Aprendi com os colegas e acredito que eles tenham aprendido comigo também. Pude ensinar e aprender muito com a convivência diária. Cheguei em uma Fundação em que pouco – ou nada – se falava sobre Acessibilidade. Hoje, o tema é pauta recorrente na programação do rádio e do telejornalismo, assim como dos diversos programas. Tenho certeza que minha energia e trabalho concentrados nessa área contribuiram, de alguma forma, com esse processo. Tenho orgulho de ver que, se em outras emissoras muitas vezes o tema é tratado com sensacionalismo e sem o respeito que merece, eu e meus colegas conseguimos fazer um trabalho sério e diferenciado.

Cheguei na Fundação de um jeito e tenho certeza que – se for sair de lá de fato – sairei completamente diferente e muito melhor do que entrei. Plantei sementes e muitas delas já se tornaram árvores, criando raízes profundas e dando bonitos frutos. São comportamentos, ideias e atitudes que mudaram ao meu redor. Às vezes a gente tem a vontade de mudar o mundo, mas vê que não é possível e fica feliz se consegue transformar um pouquinho o ambiente ao nosso redor. Sim, acredito que o espaço ao meu redor tenha sido transformado positivamente.

É a energia, o trabalho e o empenho de todos sendo utilizado para produzir conteúdos de fundamental relevância social. Não falo aqui apenas sobre os direitos das pessoas com deficiência – causa na qual me identifico e me considero uma ativista -, mas também sobre os direitos das mulheres, população LGBT, idosos, negros, quilombolas, indígenas, imigrantes e minorias em geral. Falo em pautas relacionadas ao trabalho, educação, conscientização, empoderamento, luta contra a discriminação, igualdade de oportunidades etc. Falo aqui em uma TV e uma Rádio que vi fazerem isso com toda a inteligência, intensidade e pulsação que estiveram ao seu alcance.

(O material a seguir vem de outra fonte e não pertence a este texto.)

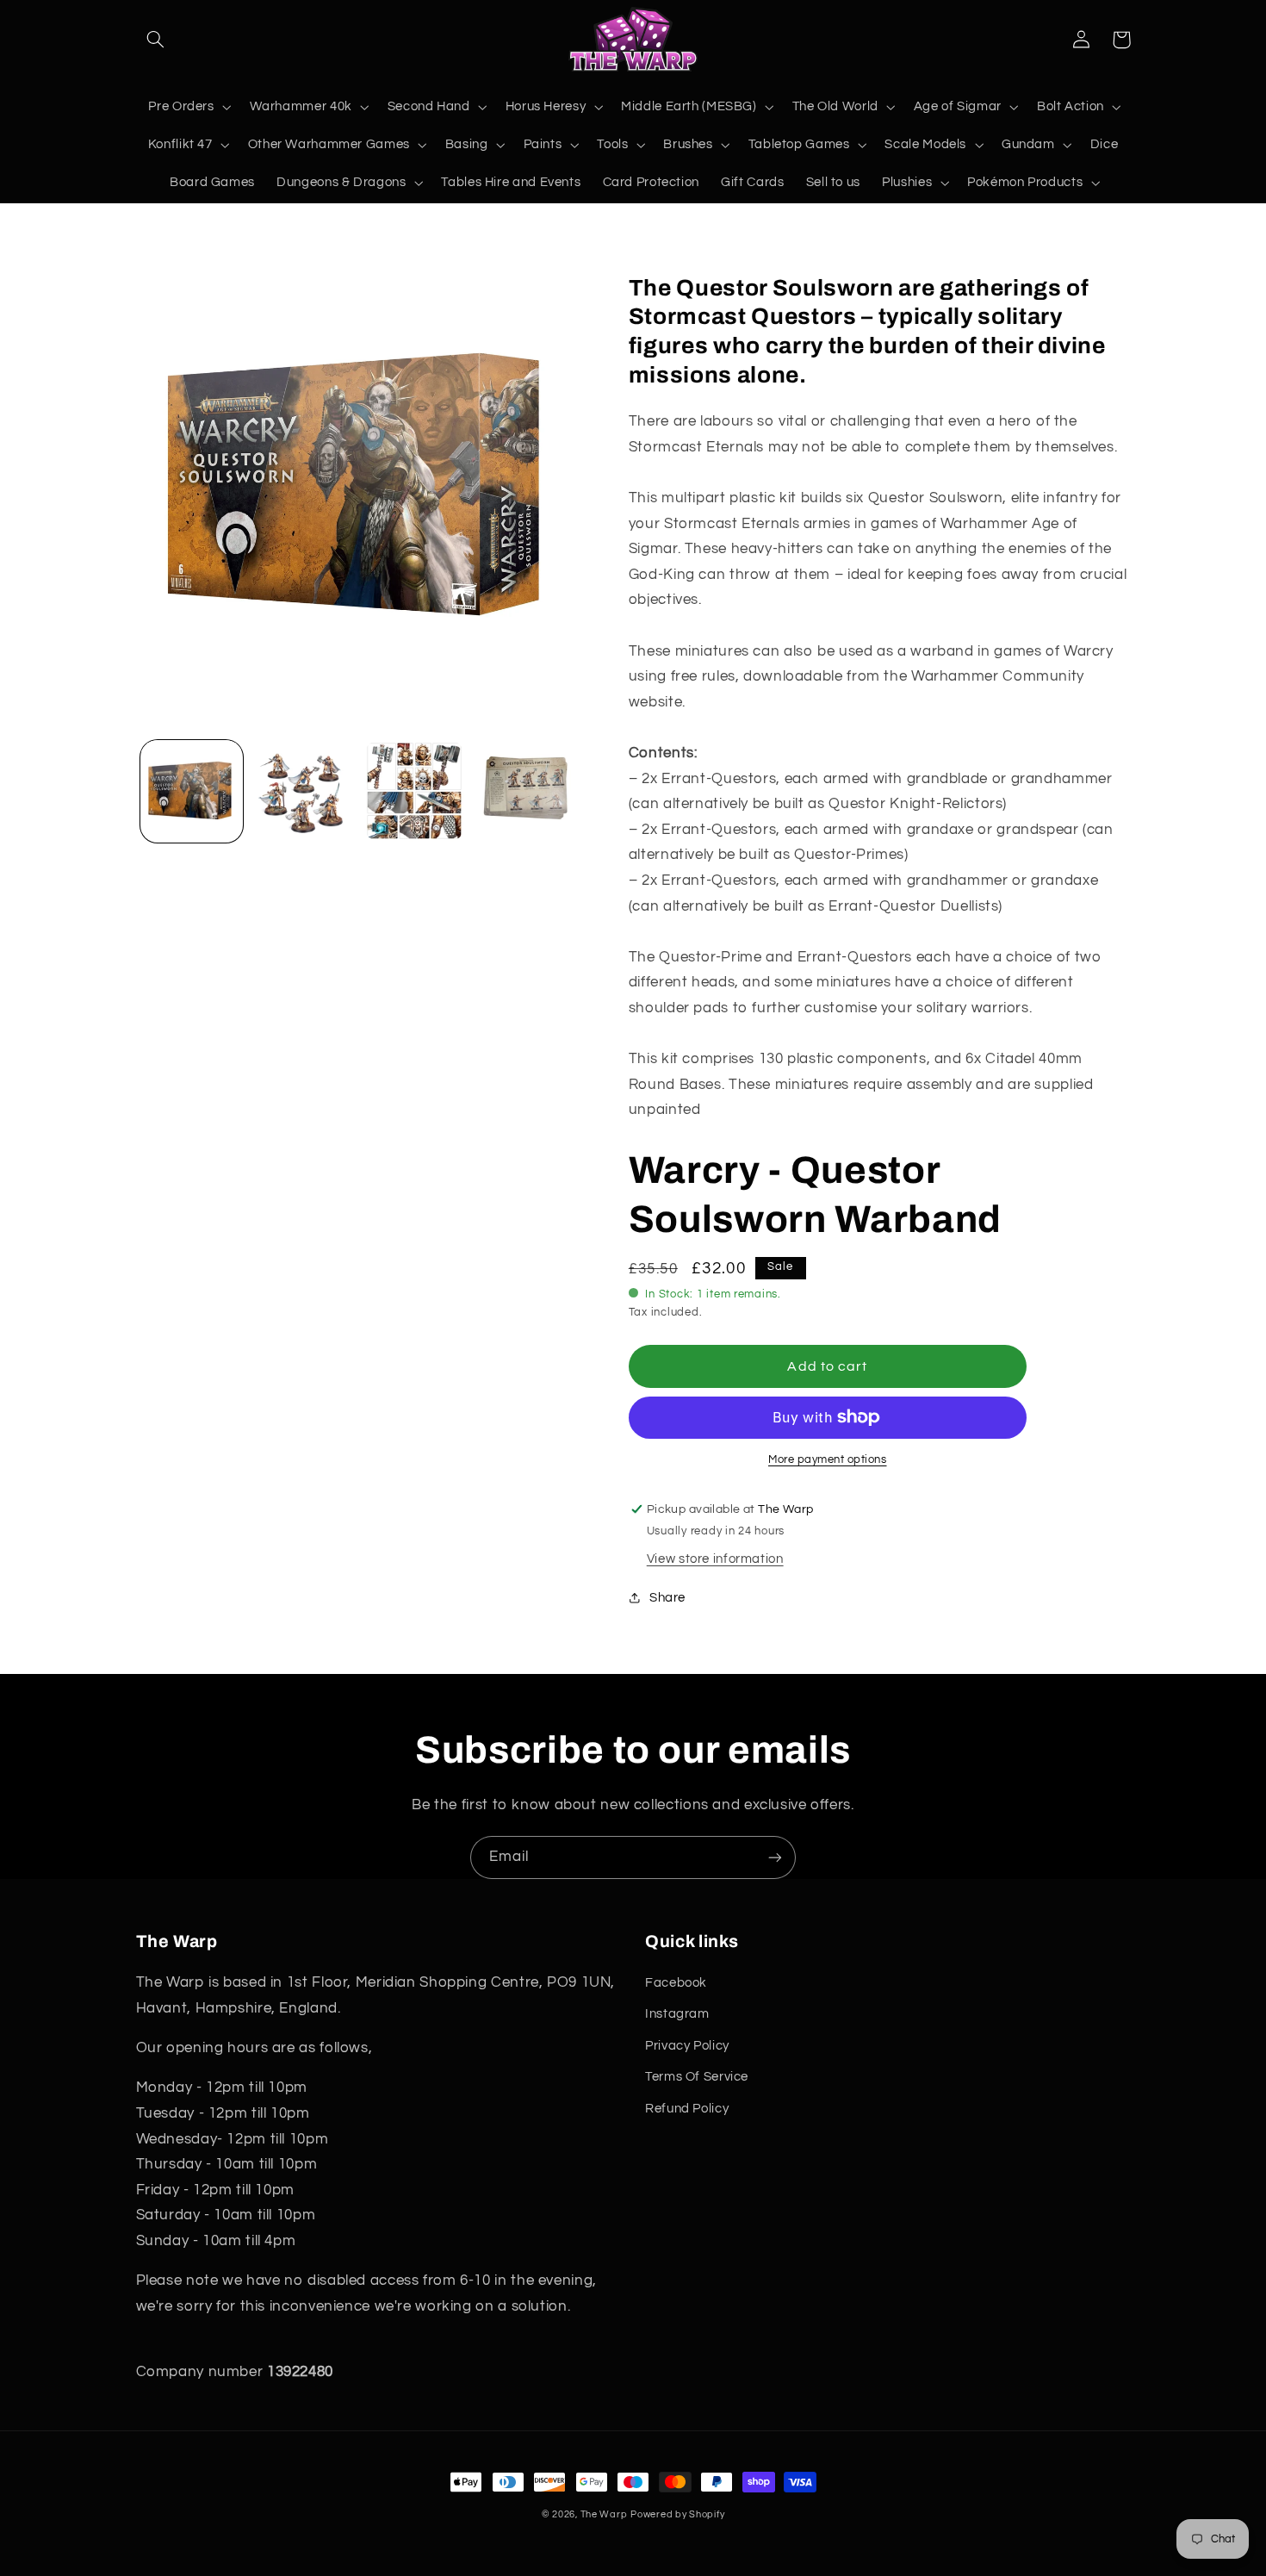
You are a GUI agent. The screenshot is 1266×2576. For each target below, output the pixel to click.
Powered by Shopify (677, 2514)
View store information (715, 1558)
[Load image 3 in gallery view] (414, 791)
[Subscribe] (775, 1857)
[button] (156, 39)
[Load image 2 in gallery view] (302, 791)
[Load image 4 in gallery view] (526, 791)
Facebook (676, 1982)
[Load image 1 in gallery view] (191, 791)
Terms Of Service (696, 2076)
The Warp (604, 2514)
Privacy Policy (687, 2045)
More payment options (827, 1459)
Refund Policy (687, 2108)
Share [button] (667, 1597)
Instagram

Não queria escrever esse texto com um tom de despedida – até porque o destino é incerto e há muita coisa ainda para rolar pela frente. Queria escrever esse texto com um tom de homenagem e agradecimento aos colegas por tudo que vivi com eles até hoje. Manifesto aqui o meu AMOR por tudo isso. Tenho orgulho de ter ajudado a escrever a história da FM Cultura e da TVE. Escrevo esse texto também para dizer que nós – funcionários públicos, concursados, de carreira – não somos um bando de vagabundos, como já fomos chamados inúmeras vezes pelo próprio governo. Escrevo para dizer que se – de fato – formos embora NINGUÉM IRÁ NOS CALAR. A história da TVE e da Rádio FM Cultura estarão sempre presentes na nossa sociedade, na história da cultura, das artes, dos movimentos sociais, das pessoas com deficiência e da população do nosso Estado como um todo. E falo aqui das LEGÍTIMAS TVE e Rádio FM Cultura, veículos da Fundação Piratini. Qualquer veículo – ou projeto – que venha a se utilizar dos nomes dessas emissoras não podem sequer ser considerados pela opinião pública, ouvintes e espectadores – que são o público-alvo do nosso incessante e verdadeiro trabalho.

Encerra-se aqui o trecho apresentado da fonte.